Please copy everything from the line containing "Task: Select the Artboard tool" down to the line containing "Action: 380,277", unchanged.

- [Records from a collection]
-=-=-

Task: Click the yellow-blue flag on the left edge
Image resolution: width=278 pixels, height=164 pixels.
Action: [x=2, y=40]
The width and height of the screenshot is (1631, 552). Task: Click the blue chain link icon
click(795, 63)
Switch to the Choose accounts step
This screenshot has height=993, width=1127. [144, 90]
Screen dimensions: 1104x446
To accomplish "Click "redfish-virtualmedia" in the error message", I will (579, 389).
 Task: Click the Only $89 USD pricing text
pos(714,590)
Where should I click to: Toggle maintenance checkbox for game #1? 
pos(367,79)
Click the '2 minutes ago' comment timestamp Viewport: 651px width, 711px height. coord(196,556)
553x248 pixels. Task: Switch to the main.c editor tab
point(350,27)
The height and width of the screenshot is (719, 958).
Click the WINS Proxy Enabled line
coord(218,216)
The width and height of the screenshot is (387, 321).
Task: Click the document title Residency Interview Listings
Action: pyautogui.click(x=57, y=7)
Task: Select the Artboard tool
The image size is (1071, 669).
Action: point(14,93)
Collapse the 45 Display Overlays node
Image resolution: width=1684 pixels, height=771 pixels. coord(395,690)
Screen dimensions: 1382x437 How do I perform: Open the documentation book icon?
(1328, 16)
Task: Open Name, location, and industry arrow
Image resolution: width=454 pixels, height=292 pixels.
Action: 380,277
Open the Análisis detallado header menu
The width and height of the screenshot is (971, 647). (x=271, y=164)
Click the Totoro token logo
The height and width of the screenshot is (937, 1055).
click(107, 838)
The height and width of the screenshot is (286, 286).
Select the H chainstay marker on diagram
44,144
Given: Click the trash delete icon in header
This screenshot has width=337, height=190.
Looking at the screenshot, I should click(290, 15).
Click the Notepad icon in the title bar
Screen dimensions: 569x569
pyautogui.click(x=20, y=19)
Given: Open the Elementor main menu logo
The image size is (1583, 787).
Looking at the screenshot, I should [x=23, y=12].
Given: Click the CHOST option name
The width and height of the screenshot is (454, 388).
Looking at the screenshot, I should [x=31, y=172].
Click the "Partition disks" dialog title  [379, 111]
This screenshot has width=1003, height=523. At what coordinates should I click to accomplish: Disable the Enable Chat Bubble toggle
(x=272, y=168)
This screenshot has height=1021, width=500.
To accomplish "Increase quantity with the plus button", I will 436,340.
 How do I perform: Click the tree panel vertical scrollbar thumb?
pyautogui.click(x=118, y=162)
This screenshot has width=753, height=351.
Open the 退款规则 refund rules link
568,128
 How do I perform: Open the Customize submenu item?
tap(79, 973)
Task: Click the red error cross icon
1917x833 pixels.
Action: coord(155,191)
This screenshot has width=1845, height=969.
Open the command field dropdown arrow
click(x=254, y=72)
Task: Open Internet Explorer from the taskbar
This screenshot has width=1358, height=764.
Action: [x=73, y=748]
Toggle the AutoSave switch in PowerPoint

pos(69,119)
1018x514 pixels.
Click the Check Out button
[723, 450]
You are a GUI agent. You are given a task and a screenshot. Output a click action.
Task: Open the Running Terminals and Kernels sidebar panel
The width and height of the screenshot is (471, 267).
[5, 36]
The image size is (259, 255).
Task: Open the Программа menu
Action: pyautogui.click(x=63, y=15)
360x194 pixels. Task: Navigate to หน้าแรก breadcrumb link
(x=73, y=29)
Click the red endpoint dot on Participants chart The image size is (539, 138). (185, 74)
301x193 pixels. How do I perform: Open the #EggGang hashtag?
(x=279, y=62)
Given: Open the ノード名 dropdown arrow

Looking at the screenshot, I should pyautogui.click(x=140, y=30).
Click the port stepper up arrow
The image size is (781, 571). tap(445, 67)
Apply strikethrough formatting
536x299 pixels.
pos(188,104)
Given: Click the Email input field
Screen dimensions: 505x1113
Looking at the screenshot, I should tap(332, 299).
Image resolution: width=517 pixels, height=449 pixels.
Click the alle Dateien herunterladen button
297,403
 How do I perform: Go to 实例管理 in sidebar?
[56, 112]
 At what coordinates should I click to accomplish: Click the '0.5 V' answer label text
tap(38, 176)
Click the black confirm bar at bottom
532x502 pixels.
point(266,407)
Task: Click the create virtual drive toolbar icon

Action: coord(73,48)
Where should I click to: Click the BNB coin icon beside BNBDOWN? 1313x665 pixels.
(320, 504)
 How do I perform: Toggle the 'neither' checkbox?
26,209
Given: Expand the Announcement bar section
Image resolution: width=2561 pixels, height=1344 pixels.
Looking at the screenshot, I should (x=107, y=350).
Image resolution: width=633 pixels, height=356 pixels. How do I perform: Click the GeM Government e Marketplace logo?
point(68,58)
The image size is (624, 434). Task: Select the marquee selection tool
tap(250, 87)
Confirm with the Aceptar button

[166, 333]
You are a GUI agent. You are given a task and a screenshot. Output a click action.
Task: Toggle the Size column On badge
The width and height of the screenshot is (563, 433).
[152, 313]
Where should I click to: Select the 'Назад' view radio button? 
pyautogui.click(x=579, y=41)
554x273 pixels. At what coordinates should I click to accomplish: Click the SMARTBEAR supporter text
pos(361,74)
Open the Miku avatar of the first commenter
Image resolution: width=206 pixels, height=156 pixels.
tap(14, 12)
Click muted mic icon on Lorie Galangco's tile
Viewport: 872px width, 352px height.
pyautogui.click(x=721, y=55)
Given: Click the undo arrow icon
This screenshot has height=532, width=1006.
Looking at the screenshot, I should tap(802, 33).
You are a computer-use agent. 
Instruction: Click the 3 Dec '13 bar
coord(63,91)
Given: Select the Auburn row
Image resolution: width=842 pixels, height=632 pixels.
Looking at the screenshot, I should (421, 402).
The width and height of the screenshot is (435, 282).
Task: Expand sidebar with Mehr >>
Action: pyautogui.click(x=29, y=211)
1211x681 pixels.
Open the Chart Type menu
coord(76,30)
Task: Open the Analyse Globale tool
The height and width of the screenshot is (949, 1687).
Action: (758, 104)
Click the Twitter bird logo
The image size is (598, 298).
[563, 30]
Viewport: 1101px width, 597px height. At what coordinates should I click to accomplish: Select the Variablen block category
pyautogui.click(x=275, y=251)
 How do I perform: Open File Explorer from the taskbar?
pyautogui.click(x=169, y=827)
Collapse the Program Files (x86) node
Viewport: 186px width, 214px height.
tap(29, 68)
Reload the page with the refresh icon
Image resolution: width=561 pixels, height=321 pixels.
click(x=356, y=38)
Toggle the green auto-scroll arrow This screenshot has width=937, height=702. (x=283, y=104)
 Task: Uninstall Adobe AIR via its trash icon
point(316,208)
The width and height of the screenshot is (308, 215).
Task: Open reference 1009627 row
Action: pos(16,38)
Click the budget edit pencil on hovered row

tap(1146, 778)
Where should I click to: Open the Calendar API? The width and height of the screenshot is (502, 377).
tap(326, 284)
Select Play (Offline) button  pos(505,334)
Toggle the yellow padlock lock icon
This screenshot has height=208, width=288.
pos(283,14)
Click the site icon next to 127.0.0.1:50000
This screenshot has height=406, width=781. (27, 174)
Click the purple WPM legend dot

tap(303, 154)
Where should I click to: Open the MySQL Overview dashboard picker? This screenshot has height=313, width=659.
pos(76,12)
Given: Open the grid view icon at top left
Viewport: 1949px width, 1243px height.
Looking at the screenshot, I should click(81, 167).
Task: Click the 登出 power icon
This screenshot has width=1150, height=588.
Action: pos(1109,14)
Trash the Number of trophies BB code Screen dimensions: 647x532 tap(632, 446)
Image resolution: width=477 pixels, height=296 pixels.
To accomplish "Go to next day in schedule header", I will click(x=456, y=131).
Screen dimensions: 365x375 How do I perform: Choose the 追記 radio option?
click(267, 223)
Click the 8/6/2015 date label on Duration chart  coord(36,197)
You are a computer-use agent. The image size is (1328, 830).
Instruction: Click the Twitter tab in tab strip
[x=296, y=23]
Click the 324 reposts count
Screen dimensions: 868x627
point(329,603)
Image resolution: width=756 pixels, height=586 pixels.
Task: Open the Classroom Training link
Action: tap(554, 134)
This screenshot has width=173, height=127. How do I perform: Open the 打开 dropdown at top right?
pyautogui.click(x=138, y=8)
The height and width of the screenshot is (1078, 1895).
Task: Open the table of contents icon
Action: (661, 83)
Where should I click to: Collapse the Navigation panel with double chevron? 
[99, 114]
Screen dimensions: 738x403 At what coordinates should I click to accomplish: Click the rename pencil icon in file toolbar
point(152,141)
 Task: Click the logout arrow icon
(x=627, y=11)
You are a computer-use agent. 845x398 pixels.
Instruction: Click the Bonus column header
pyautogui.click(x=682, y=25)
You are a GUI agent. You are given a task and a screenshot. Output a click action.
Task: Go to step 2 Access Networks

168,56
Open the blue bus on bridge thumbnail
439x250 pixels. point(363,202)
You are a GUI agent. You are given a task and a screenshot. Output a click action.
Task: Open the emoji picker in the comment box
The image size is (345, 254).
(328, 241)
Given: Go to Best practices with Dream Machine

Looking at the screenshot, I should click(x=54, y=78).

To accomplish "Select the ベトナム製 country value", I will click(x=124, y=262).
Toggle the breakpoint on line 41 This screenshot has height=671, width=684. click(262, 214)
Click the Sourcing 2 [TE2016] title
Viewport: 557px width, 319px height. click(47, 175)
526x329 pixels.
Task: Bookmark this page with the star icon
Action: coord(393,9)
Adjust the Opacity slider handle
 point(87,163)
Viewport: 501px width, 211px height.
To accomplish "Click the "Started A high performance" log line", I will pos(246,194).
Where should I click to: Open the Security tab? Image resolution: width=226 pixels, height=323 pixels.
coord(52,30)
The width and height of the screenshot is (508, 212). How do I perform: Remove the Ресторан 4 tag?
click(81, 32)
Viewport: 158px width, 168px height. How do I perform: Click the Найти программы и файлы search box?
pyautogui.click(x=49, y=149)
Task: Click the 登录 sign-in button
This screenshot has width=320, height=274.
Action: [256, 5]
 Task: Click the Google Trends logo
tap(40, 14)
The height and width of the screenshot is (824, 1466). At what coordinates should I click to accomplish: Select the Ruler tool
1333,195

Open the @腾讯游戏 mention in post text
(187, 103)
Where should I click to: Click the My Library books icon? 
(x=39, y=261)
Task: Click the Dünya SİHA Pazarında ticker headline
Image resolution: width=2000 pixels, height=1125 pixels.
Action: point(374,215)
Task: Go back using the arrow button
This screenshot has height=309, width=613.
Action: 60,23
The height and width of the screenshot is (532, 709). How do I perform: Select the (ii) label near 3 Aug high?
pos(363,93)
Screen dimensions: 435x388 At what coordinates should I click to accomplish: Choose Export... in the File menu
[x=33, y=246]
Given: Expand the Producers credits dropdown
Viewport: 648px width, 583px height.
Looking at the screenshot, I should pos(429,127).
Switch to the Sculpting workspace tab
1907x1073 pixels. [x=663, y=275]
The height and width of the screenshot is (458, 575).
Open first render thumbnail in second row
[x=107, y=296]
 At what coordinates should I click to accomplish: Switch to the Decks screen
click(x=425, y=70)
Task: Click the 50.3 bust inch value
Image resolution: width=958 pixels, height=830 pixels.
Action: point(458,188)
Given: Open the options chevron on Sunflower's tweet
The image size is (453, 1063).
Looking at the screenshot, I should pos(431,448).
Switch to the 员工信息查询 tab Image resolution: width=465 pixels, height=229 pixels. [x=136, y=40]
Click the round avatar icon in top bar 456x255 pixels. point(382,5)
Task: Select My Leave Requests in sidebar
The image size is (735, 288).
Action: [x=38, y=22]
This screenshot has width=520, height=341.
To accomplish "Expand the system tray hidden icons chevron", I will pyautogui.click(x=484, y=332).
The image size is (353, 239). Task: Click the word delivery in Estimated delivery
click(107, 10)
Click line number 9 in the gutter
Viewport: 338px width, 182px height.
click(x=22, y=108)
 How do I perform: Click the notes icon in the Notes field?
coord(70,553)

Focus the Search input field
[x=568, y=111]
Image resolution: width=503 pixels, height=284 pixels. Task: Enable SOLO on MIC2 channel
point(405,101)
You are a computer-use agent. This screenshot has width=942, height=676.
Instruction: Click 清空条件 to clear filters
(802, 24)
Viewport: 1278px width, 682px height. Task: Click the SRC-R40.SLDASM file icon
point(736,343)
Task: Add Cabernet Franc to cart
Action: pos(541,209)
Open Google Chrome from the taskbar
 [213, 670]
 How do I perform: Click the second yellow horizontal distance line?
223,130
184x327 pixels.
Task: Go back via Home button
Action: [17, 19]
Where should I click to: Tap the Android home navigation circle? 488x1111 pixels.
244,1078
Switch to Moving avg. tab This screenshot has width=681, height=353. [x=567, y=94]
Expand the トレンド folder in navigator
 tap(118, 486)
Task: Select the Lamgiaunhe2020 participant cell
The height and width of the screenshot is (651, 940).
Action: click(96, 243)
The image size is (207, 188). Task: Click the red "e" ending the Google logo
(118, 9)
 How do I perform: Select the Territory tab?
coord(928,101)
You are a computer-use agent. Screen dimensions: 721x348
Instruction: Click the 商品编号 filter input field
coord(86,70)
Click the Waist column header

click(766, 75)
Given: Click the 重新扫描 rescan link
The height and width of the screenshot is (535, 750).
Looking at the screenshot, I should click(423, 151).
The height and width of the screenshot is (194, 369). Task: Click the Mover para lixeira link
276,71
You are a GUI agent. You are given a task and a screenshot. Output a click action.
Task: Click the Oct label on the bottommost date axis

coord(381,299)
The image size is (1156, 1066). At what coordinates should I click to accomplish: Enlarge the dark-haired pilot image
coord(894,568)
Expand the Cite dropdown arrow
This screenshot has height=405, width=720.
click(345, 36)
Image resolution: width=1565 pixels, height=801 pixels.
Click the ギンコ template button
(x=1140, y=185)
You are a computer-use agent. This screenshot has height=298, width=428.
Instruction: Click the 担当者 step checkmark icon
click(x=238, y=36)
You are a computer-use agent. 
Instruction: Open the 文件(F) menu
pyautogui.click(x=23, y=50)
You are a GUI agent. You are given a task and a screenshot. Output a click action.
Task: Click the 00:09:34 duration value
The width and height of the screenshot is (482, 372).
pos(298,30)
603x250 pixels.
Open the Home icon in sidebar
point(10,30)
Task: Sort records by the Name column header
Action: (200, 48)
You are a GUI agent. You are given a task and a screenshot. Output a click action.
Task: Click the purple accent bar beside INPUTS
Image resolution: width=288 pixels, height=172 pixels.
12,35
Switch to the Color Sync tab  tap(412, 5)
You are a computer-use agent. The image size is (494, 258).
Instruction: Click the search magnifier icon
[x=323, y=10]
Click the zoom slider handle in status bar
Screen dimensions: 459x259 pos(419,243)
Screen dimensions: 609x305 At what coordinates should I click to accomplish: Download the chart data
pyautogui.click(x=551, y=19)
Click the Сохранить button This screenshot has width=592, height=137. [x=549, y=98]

-=-=-

- [Completed task]
Task: Select the Artboard tool
The image size is (1071, 669).
Action: point(14,93)
Collapse the 45 Display Overlays node
Image resolution: width=1684 pixels, height=771 pixels. coord(395,690)
Screen dimensions: 1382x437 How do I perform: Open the documentation book icon?
(1328, 16)
Task: Open Name, location, and industry arrow
Image resolution: width=454 pixels, height=292 pixels.
Action: 380,277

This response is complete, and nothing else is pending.